Trás-os-Montes

Trás-os-Montes

A PraçaJun 29, '20

É numa pequena aldeia transmontana chamada Paradela que o sol nasce primeiro em Portugal. E é assim por causa da respetiva localização geográfica: não existe outro do ponto do território tão a Este como este. 

O fenómeno talvez explique porque é que em Trás-os-Montes tudo parece ter nascido primeiro. Rituais e santuários pagãos, eremitérios, berrões, dialetos. A própria natureza parece anterior à do resto do território, tal a brutalidade de montanhas e vales, rasgadas por rios serpenteantes, ou a forma como em certas aldeias, tão inóspitas como pitorescas, o tempo parece não ter passado. Não terá sido por acaso que o ilustre transmontano Miguel Torga começou, certo dia, uma palestra sobre a região da seguinte forma: “Vou falar-lhes de um Reino Maravilhoso.” 
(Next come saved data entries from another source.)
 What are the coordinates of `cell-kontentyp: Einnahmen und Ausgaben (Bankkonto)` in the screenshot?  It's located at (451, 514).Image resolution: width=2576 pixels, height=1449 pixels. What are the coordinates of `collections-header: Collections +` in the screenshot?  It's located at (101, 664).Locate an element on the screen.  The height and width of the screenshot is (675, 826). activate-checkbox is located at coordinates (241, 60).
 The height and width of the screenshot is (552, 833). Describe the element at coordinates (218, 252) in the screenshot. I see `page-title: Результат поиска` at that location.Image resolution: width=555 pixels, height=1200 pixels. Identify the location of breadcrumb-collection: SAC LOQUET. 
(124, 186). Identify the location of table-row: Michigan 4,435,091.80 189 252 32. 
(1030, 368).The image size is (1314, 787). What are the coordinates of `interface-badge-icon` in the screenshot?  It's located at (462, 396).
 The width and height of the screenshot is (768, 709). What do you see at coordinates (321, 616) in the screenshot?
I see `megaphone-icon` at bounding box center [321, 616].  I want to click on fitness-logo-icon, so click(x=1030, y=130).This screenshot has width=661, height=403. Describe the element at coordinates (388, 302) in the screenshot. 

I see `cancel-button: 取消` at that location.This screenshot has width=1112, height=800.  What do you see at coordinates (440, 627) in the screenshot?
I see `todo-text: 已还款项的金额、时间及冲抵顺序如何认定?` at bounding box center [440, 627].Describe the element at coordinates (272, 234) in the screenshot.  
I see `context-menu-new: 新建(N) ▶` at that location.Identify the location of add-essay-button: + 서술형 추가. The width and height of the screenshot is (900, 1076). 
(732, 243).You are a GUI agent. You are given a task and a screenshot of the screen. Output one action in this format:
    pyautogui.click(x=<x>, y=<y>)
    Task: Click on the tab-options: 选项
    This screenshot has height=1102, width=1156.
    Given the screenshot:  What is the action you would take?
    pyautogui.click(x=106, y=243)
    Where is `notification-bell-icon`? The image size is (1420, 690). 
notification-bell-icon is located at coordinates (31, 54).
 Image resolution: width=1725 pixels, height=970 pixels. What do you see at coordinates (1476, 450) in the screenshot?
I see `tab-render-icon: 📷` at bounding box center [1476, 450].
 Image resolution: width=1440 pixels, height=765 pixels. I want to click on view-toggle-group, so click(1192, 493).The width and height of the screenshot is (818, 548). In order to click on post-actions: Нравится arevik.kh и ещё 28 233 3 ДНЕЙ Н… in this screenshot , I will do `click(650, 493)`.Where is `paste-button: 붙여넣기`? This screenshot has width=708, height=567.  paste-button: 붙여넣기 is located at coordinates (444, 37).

Este Reino Maravilhoso divide-se, tradicionalmente, em Terra Quente e Terra Fria. A primeira designa as zonas mais baixas, abrigadas do vento e das correntes, cujo solos xistosos absorvem e retêm o calor. A Terra Fria, pelo contrário, são as zonas de maior altitude e por isso mais expostas a ventos e correntes, em que a amplitude térmica entre meses de verão e inverno é maior. Dela costuma dizer-se: “Nove meses de inverno e três de inferno.” 

Numa e noutra cultivam-se produtos substancialmente diferentes: a Terra Quente é a da Santíssima Trindade transmontana: olival, vinha e amêndoa. Os azeites, estruturados e picantes, são dos melhores que existem neste país. É o caso dos da Quinta do Romeu — onde também se produz vinho — ou da Casa de Santo Amaro, de Francisco Pavão, um dos maiores especialistas nacionais na matéria. A amêndoa de Alfândega da Fé é reconhecida internacionalmente e em matéria de vinho, mesmo deixando ao Douro o que é do (Alto) Douro, encontram-se projetos bem interessantes, como a Quinta de Arcossó ou a de Serra d’Oura.

Já na Terra Fria destaque, em primeiro lugar, para a castanha DOP, boa parte dela exportada para outra paragens. Até à introdução da batata em Portugal, no século XVIII, a castanha desempenhava um papel equivalente na dieta nacional. Hoje, batatas e castanhas, partilham os campos transmontanos, sobretudo na Terra Fria: a batata de Trás-os-Montes IGP é maioritariamente produzida nesta zona da região.

A pecuária não é de somenos importância em toda a região. A Carne de Bísaro Transmontano DOP provém de porcos que só no Inverno vão ao estábulo. No resto do tempo, passeiam-se ao ar livre, alimentando-se de parte das colheitas anuais, e, nos meses de outono, da tradicional castanha. Muita dessa carne acaba nos fumeiros da região, casos do Angelina ou o do Barroso. É que até as míticas alheiras da região levam carne de porco, ao contrário do que se pensa.

Prossigamos: o Cordeiro Bragançano DOP, proveniente de animais da raça Churra Galega, criados sobretudo na Terra Fria, também tem fama justificada. Tal como o Queijo de Cabra Transmontano DOP, cujo leite é das cabras serranas da região, ou a Carne Mirandesa DOP, de bovino, obtida a partir de exemplares da raça homónima criados em sistemas tradicionais. 

Com tanta matéria-prima, é natural que a gastronomia da região seja um dos seus maiores trunfos. Mas se a típica feijoada à transmontana se exportou para o restante território, outros há que é difícil encontrar fora da região, como a sopa de castanhas, o butelo com casulas, a verdadeira posta mirandesa ou o cozido barrosão de Montalegre, com todo os enchidos, o saber e sabor que o torna especial. Como Trás-os-Montes, no fundo.